Cosa succede però quando il bullismo è già in atto? Come si può intervenire concretamente?

Fino a poco tempo fa, non esisteva un vero e proprio reato di bullismo. Era necessario verificare, caso per caso, se i comportamenti rientrassero in fattispecie già previste – percosse, diffamazione, lesioni, minacce – e procedere solo se il bullo aveva compiuto 14 anni.
Nel 2024, però, il legislatore ha compiuto un passo importante con la legge n. 70, che introduce per la prima volta una definizione giuridica di bullismo:
“Ai fini della presente legge, per bullismo si intendono l’aggressione o la molestia reiterate, da parte di una singola persona o di un gruppo di persone, in danno di un minore o di un gruppo di minori, idonee a provocare sentimenti di ansia, di timore, di isolamento o di emarginazione, attraverso atti o comportamenti vessatori, pressioni o violenze fisiche o psicologiche, istigazione al suicidio o all’autolesionismo, minacce o ricatti, furti o danneggiamenti, offese o derisioni”.

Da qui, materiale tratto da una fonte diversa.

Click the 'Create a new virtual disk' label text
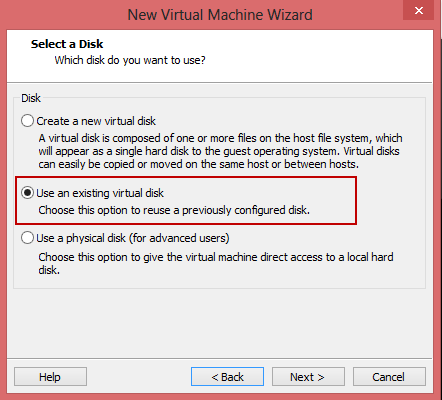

La legge mira a prevenire e contrastare il bullismo tramite una “strategia di attenzione e tutela nei confronti dei minori, sia nella posizione di vittime sia in quella di responsabili di illeciti, privilegiando azioni di carattere formativo ed educativo”.
Non si limita alla definizione: introduce un vero protocollo di intervento. L’articolo 2 attribuisce un ruolo centrale al Procuratore della Repubblica presso il Tribunale per i minorenni. In caso di bullismo, si valuta l’attivazione di un percorso di mediazione o di un progetto di intervento educativo a fini rieducativi e riparativi, sotto la direzione dei servizi sociali. Questi progetti possono includere volontariato, laboratori artistici, attività sportive o teatrali, e coinvolgono anche la famiglia.
Al termine del percorso, il tribunale valuta i risultati, decidendo se dichiarare concluso il procedimento, proseguirlo, adottare nuove misure o, nei casi più gravi, disporre l’affidamento temporaneo del minore ai servizi sociali o il suo collocamento in una comunità. Resta salva la possibilità di nominare un curatore speciale nei casi previsti dall’articolo 473-bis.8 del Codice di procedura civile.
Ora la sfida è che questa legge non resti solo sulla carta: serve applicazione concreta, capillare e tempestiva. Un cambiamento radicale e collettivo è necessario: nessun altro quattordicenne deve più arrivare a preferire la morte alla vita.